Provided data:
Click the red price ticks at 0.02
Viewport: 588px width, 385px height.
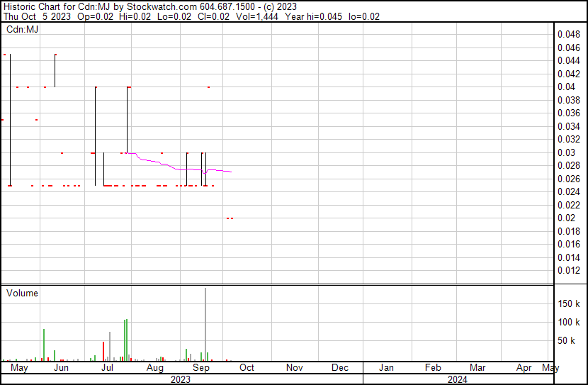click(x=230, y=218)
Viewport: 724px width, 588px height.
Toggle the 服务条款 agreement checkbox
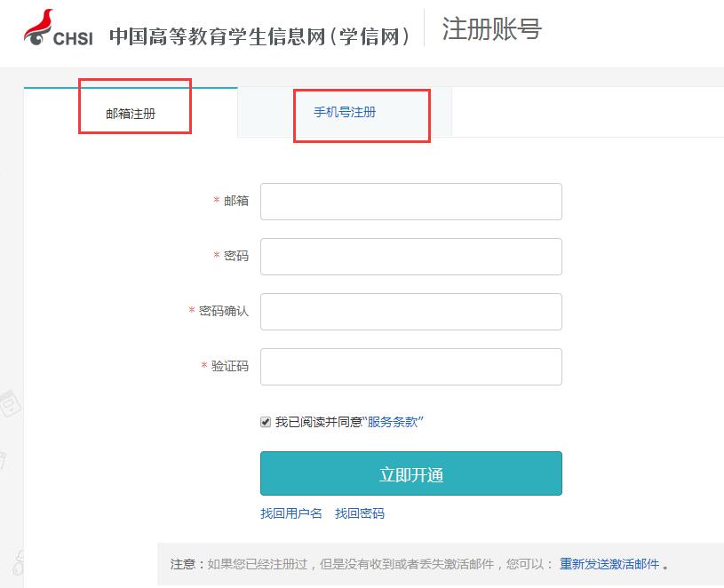tap(265, 421)
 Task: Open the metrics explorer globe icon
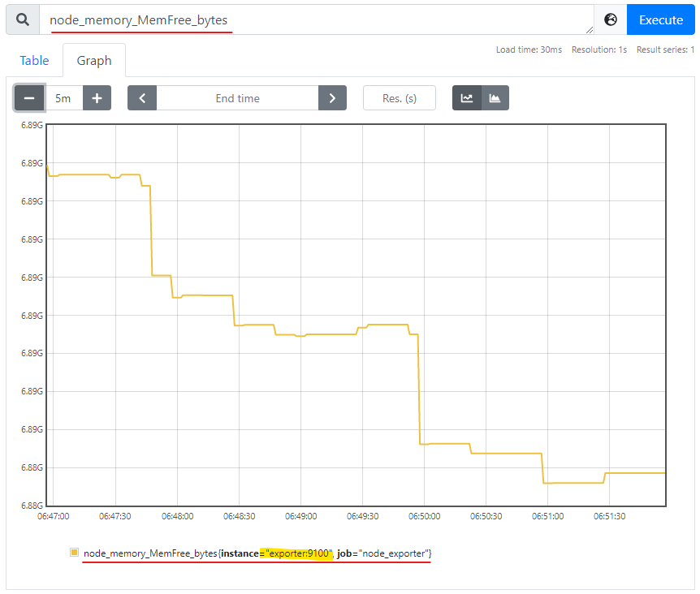click(611, 19)
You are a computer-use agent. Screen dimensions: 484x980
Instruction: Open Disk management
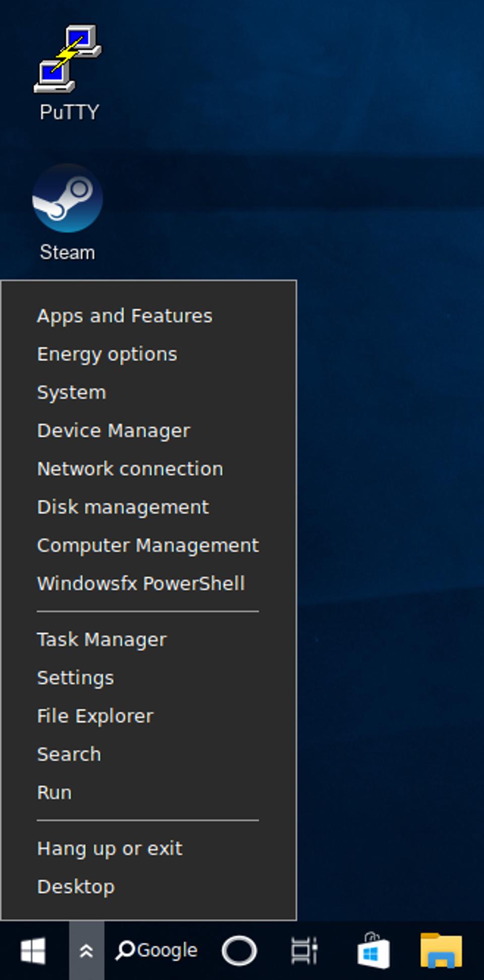123,507

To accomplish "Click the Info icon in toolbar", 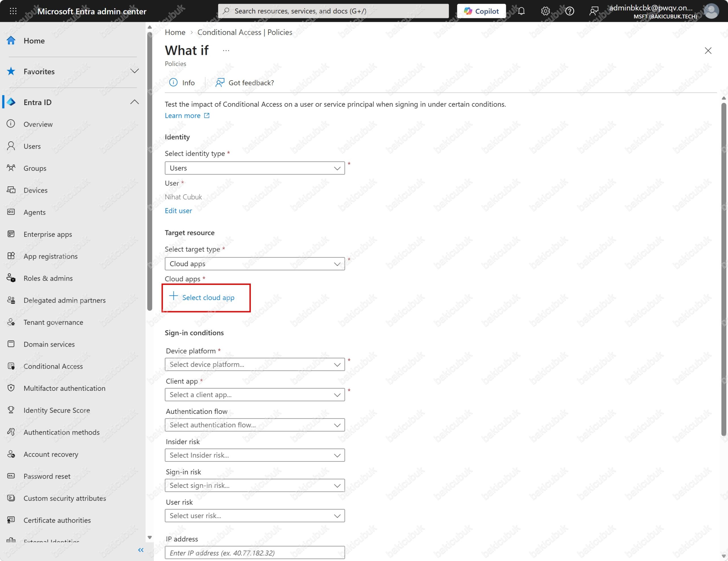I will [x=173, y=82].
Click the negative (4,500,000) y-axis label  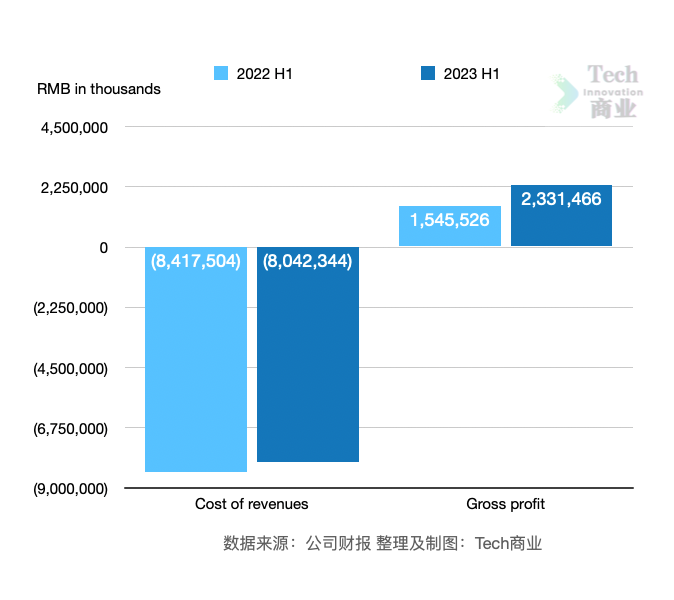70,369
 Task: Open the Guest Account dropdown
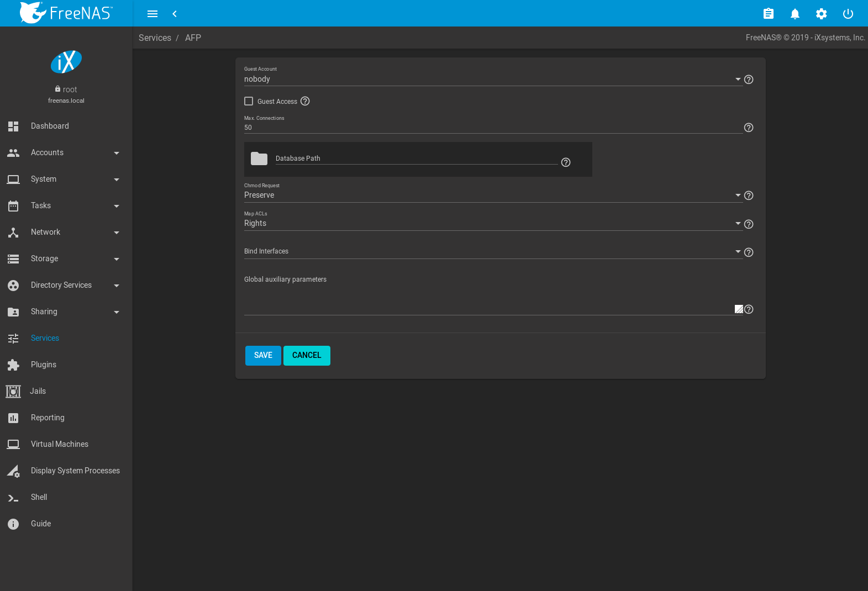492,80
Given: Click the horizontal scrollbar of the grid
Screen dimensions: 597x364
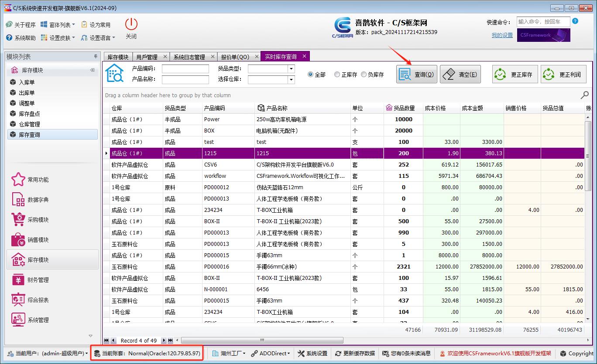Looking at the screenshot, I should (262, 340).
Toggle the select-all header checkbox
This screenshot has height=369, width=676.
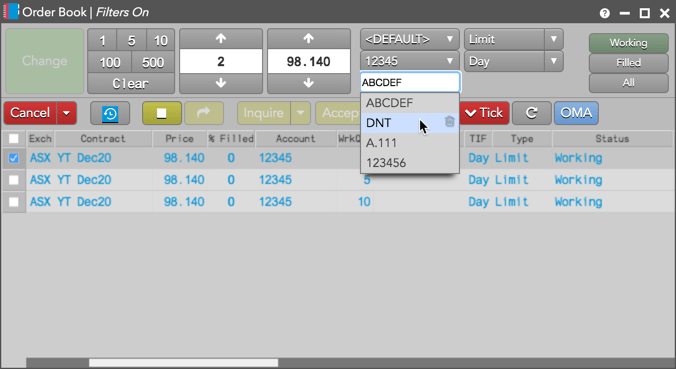14,139
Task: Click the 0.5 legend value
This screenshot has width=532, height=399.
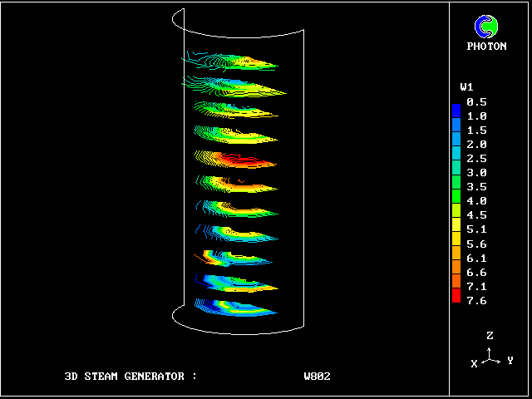Action: click(476, 102)
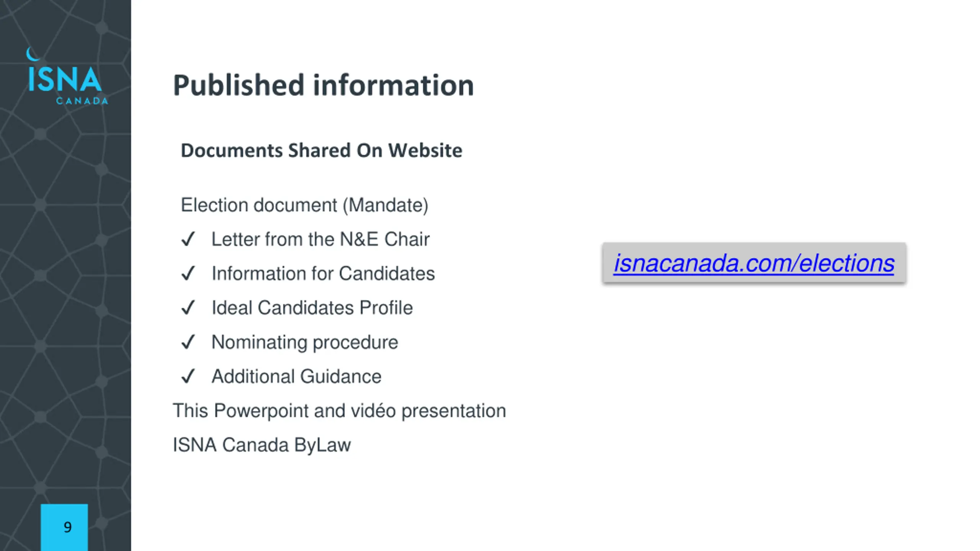Viewport: 980px width, 551px height.
Task: Click Additional Guidance item
Action: point(296,376)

Action item:
Every picture stays out; reproduce exactly the lines from the one with "This screenshot has height=369, width=676." through the last line of the data above.

Solution below:
This screenshot has height=369, width=676.
14,139
Task: Click the 0.5 legend value
This screenshot has width=532, height=399.
Action: click(476, 102)
Viewport: 980px width, 551px height.
Task: Click Additional Guidance item
Action: point(296,376)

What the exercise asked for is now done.